Project MGA: Part 3 – Engine Out, Chassis Stripped
Time to strip the chassis and remove the engine, Ben and his colleagues, Josh and Brooke, start the next stage of the restoration.
Having assessed the condition of the bodywork, which is in amazing condition, it came as no surprise to find the strip down of the chassis went well with all the suspension parts coming apart with ease.
The chassis itself was virtually rust-free, the only issue being the battery holders. It had been decided to convert the car to a single 12 volt battery, doing away with the troublesome 6 volts.
So one of the battery frame holders was removed and cannibalised to repair the other. The frame was also slightly widened to accommodate the replacement battery. Most of the screws holding the wooden floor in place had to be drilled out, though, but having removed the floor boards it was found that the floor locating rails were in excellent condition when normally they can be very corroded.

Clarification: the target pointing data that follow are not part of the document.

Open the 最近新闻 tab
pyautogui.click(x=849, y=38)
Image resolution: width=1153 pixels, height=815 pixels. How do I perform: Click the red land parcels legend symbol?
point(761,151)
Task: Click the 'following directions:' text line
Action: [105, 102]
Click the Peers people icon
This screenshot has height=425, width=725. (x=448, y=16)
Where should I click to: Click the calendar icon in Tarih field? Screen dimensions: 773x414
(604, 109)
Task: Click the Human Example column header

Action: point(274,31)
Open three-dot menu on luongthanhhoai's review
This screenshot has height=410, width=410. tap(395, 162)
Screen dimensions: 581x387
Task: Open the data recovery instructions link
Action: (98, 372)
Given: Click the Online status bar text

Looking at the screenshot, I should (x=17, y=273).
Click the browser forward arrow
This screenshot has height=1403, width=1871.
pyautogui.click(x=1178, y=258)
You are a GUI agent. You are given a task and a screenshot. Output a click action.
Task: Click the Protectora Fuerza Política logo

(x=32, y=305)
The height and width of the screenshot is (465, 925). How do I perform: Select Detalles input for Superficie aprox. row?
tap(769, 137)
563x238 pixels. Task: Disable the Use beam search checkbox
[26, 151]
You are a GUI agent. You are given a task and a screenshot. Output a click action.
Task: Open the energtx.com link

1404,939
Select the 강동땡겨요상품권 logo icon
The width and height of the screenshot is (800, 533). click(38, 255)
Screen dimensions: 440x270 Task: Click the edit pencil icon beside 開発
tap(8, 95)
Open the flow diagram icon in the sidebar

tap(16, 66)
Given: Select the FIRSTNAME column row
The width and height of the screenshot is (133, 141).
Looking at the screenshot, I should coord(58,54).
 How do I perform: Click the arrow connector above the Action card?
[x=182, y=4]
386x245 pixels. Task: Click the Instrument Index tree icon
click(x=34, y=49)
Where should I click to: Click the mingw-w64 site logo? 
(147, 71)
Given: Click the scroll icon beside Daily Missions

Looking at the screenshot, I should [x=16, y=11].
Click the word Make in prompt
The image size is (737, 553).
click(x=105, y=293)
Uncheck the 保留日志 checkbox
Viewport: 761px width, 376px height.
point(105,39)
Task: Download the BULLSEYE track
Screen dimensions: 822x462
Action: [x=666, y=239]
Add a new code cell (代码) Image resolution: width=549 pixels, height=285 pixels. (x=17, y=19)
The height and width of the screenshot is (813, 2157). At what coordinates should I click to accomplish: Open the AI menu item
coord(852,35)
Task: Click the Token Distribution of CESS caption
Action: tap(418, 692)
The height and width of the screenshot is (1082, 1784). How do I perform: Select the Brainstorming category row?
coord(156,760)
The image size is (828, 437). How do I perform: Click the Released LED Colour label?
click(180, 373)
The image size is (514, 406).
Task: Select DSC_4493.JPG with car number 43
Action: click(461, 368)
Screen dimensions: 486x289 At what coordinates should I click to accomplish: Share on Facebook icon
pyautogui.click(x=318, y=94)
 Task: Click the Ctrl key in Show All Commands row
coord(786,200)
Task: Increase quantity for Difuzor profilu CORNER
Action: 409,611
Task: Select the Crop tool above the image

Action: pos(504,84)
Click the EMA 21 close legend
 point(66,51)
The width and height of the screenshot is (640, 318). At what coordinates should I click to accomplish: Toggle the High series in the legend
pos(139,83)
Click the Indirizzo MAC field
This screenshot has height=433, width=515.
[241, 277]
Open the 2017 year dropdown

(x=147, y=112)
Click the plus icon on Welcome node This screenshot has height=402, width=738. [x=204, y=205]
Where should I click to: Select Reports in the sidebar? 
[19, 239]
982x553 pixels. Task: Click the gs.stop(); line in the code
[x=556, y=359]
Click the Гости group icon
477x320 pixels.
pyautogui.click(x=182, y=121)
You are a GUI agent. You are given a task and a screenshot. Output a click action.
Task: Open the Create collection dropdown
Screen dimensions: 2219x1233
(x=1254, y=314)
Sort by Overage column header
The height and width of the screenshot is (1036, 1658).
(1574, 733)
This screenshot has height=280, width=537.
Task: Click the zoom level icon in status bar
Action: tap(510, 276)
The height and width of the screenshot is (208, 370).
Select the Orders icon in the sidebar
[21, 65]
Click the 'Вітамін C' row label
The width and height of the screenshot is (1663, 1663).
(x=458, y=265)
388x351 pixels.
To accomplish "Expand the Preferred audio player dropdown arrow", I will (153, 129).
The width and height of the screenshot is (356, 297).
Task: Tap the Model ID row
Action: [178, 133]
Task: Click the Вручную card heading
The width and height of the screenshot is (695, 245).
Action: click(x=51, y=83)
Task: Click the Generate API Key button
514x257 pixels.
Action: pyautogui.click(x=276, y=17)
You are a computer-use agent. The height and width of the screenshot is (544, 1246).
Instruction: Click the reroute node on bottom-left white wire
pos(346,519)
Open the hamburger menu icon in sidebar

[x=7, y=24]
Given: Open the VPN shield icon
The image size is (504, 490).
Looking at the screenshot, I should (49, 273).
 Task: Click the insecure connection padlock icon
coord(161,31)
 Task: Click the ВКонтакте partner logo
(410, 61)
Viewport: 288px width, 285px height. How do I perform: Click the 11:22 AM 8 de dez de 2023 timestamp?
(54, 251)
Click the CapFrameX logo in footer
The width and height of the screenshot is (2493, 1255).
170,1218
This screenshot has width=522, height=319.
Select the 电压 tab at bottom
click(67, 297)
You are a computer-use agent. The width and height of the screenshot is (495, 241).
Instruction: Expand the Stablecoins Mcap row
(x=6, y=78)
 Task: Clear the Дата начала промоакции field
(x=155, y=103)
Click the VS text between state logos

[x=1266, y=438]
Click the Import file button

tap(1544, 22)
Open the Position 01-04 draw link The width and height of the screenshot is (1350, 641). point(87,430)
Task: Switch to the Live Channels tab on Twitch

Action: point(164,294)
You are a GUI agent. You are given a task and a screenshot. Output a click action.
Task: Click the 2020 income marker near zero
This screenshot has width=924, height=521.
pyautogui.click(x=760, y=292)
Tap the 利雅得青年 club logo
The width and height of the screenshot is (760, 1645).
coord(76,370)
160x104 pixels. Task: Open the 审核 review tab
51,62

Obviously, coming from the dry American state of California was again contributing to its overall good condition. The engine was left in place whilst the front suspension was stripped, as Ben has found the weight of the engine helps when removing the front springs.
Next came the removal of the engine. A hoist was set up to do this and lift hooks and chain were bolted to the top of the engine. Next Josh and Brooke removed the ancillaries from the engine, being carbs, exhaust manifold, dynamo, etc, while Ben removed the prop shaft, exhaust, rear springs and axle. Ben felt that the rear springs and shock absorbers could be renovated and reused on the rebuild as, like the front items, they were in very good condition.
The axle will be checked, refurbed if necessary, and powder coated. The splined hubs were also in amazingly good condition and could easily be reused. Brooke also removed the remote control on the gearbox to ease the removal process.
The hoist was attached to the engine lifting chain and once the mounting bolts were removed the engine/gearbox was literally pulled away from the chassis. This engine, which was a replacement and not the original engine, will not be reused as a ‘B’ series engine with a Mazda 5-speed gearbox conversion will be fitted. This will enhance its drivability, particularly as once completed it will participate in charity events up and down the country and be exhibited here at the Club and other locations.
The next stage will be to get the chassis and ancillary items shot blasted and then powder coated together with the painting of the bodywork. As RPS does not undertake this type of work two local firms have been commissioned to do this.
Mike is being kept up-to-date with the car’s progress and we asked him why he chose RPS to carry out the restoration work on his car. “I have used RPS before to carry out work for me and have found their professional approach linked with a ‘no problem too great’ attitude is confidence-inspiring. This, backed up by their experienced mechanics, means they turn out top-quality work”.